1 Introduction

The major bottlenecks for increasing peak power in fiber lasers and amplifiers are material damage and deleterious nonlinear effects. This is due to very high-power densities within the small core size of the fiber. Recent development of large core air-clad photonic crystal fibers (PCFs) led to a significant increase of the damage and nonlinear effects thresholds, and currently, these fibers are considered as one of the most attractive alternatives in the field of high-peak-power fiber laser sources [16]. Nevertheless, systems based on PCFs suffer from several disadvantages compared to those based on conventional step-index fibers. The main disadvantage is incompatibility with “all-fiber” components such as Bragg mirrors, pump couplers, etc. This incompatibility originates from the very special structure of the PCF, including airholes in the inner clad and an outer air-clad. Accordingly, PCF-based lasers and amplifiers typically have a free-space design.

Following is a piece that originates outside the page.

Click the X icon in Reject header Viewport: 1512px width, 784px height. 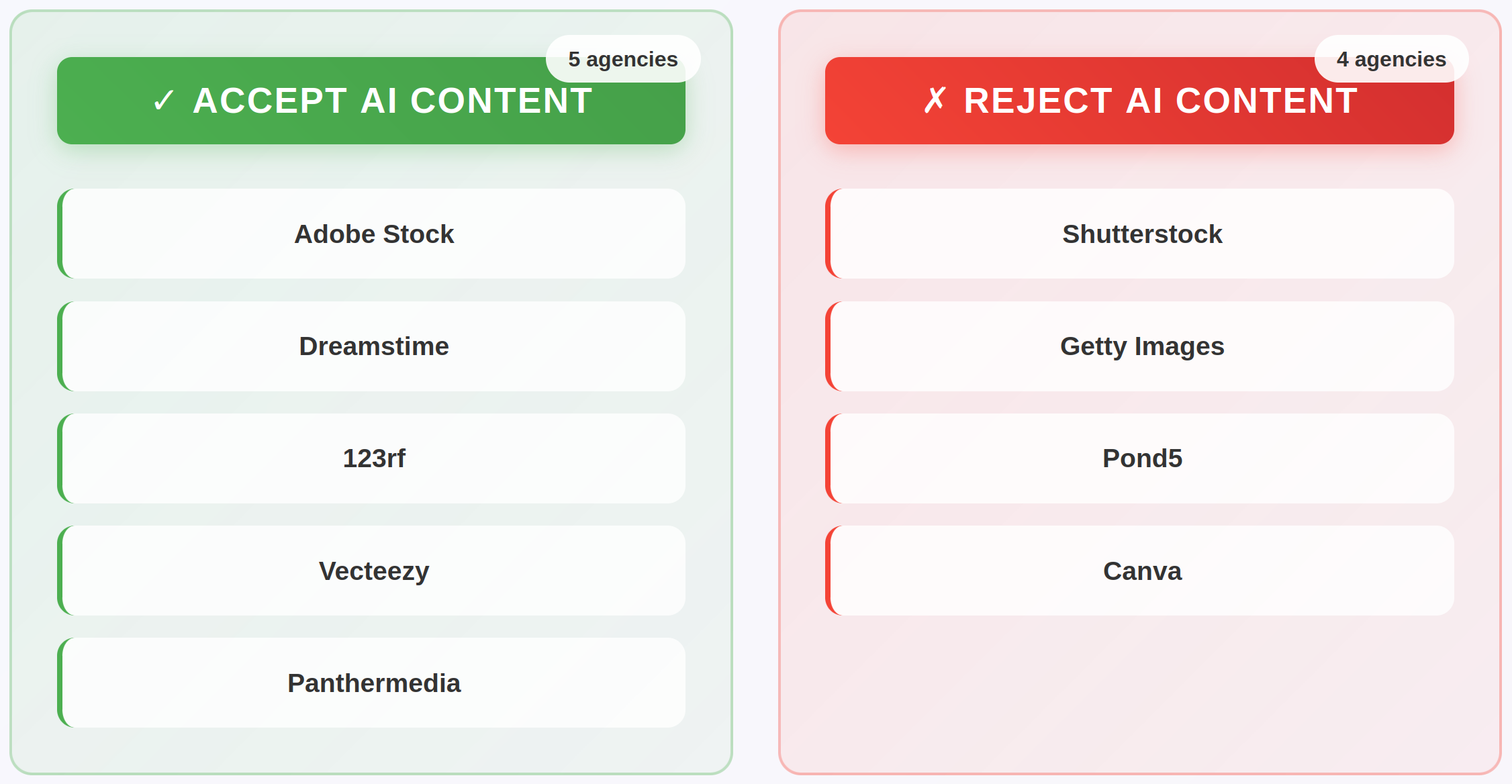point(934,101)
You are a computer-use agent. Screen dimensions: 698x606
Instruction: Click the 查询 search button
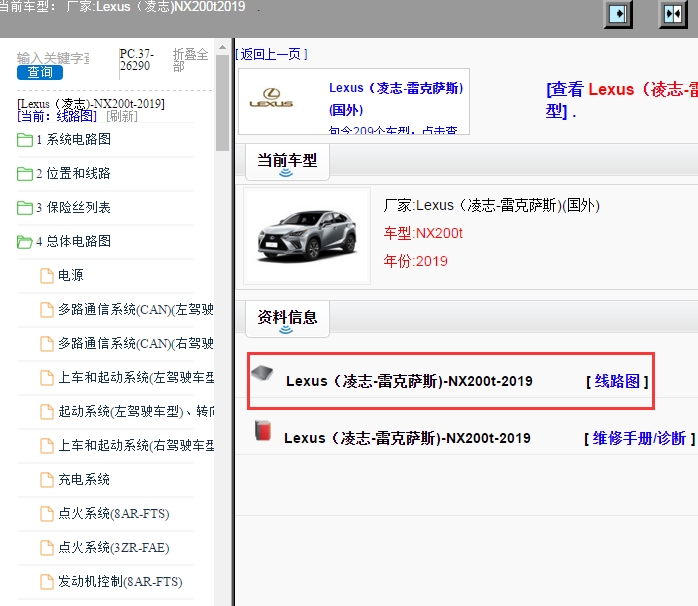click(40, 72)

A common PCF laser configuration exploits free-space pumping through a dichroic mirror (DM). The main weakness of such pumping scheme is a common free-space optical axis of the pump and laser beams. This colinearity poses high risk for intense back reflections to the pump diodes and requires design compromises for each channel. Consequently, there have been many attempts to separate the laser and pump beam directions with various off-axis (sidewise) pumping schemes [711]. In the off-axis pumping approach, the pump and laser beams are separated and do not share the same optical axis (outside the fiber) before they are coupled into the fiber. However, most of the proposed methods suffer from low damage threshold due to adhesives and mechanical instability and often require special treatment and processing of the active fiber [10, 11].

In view of that, an off-axis pumping method, which exploits the extremely high numerical aperture (NA) of the PCF’s air-clad pump waveguide [12] in order to inject the pump beam in a large off-axis angle so that the laser and pump beams are separated, were recently proposed [13, 14]. This method dramatically decreases possible feedback from the laser to the pump diodes, has high damage threshold, and does not require any dichroic coatings, and special treatment or processing of the fiber. Furthermore, it allows scaling the number of independent pump sources, which leads to modularity and flexibility in design. Previously, we experimentally investigated this method only at low powers and did not fully characterize the performance.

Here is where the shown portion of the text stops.